Reputation: 163
I have the following string :
GET /index.html HTTP/1.0;;User-Agent: Wget/1.11.4;;Accept: */*;;Host: www.google.com;;Connection
I use the following code to parse each element:
while (parser != NULL){
printf ("%s\n",parser);
parser = strtok (NULL, ";;");
}
This outputs:
GET /index.html HTTP/1.0
User-Agent: Wget/1.11.4
Accept: */*
Host: www.google.com
Connection
Now I only need to get host web address which in this case is www.google.com. So first I want to separate it from other stuff.
To do that I put another parser inside my previous one like so:
while (parser != NULL){
char * pars = strtok (string,":");
while (pars != NULL) {
printf("%s\n", pars);
pars = strtok (NULL, ":");
}
parser = strtok (NULL, ";;");
}
The output of this is some messed up stuff. I do not understand why... Can anyone see mistake?

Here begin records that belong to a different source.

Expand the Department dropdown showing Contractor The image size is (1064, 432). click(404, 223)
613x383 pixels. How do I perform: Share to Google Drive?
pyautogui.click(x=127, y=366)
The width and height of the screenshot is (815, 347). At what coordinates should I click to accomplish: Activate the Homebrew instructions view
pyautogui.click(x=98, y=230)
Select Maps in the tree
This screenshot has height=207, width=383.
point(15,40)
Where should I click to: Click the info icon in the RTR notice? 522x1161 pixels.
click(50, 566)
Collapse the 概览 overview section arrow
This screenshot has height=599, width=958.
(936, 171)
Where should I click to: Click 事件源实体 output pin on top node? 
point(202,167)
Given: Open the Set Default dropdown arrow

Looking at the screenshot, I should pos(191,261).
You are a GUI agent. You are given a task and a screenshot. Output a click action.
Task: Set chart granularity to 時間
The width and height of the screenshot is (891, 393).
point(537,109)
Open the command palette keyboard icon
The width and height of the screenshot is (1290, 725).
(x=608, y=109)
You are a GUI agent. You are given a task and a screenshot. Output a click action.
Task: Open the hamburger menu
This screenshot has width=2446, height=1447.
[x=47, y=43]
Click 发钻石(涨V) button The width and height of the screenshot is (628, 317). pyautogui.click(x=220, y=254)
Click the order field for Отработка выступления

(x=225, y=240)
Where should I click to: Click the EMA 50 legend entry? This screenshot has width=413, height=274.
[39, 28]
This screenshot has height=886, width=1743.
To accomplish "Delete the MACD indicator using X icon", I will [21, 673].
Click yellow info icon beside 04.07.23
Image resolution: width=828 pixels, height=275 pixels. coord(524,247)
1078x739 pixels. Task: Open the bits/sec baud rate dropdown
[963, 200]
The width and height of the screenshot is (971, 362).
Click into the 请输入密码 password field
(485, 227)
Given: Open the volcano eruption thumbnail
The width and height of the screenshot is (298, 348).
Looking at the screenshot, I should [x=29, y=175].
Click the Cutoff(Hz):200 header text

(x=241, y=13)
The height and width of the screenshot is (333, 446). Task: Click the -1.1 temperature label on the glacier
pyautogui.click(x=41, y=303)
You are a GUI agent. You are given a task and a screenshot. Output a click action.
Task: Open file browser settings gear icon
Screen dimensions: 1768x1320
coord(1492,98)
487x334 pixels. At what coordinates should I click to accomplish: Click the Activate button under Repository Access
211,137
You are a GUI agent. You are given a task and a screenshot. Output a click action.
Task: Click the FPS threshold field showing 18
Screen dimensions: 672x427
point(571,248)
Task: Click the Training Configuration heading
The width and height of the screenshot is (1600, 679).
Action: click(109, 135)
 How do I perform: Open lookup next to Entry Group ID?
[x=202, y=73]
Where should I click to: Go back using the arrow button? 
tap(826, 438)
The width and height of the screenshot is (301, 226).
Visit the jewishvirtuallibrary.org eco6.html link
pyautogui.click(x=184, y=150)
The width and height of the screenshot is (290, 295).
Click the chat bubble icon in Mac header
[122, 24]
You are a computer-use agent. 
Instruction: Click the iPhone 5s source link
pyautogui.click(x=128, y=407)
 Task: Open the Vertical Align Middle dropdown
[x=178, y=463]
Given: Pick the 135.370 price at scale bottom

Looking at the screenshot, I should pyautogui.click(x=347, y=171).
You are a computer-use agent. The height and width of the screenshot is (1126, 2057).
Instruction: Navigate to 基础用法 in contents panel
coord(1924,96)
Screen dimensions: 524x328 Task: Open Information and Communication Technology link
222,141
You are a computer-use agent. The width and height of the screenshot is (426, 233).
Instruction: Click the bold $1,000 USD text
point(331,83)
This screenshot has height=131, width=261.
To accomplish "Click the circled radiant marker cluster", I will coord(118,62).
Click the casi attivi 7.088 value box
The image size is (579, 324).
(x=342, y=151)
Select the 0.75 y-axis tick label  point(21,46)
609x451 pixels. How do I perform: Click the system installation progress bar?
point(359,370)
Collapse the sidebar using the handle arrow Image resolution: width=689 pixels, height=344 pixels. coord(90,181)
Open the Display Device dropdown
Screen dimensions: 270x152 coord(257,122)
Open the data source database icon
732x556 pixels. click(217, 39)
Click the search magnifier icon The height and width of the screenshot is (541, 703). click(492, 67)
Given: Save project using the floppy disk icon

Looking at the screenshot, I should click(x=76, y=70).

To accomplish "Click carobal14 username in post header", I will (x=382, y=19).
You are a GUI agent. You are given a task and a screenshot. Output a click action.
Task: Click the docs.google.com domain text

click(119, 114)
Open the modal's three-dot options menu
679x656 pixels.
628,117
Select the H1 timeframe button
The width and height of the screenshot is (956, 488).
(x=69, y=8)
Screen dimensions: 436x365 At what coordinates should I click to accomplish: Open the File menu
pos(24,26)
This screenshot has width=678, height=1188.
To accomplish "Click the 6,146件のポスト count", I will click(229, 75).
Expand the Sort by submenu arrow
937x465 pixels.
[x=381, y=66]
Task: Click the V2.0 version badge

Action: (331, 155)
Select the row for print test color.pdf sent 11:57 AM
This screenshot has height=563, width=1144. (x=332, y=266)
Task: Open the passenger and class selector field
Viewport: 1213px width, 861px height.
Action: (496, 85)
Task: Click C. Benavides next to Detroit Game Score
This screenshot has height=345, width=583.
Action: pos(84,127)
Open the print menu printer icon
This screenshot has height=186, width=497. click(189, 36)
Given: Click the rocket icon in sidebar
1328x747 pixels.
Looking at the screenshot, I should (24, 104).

Thanks
Upvotes: 1
Views: 89
Reputation: 46365
There is a big problem with your approach - apart from the issue of strtok
not being re-entrant. That is that strtok
looks for a "match with any token" - so strtok(NULL, ";;")
will stop at the first ;
, not at the first ;;
.
I would go about this a different way - you are looking for a specific string ("\nHost: "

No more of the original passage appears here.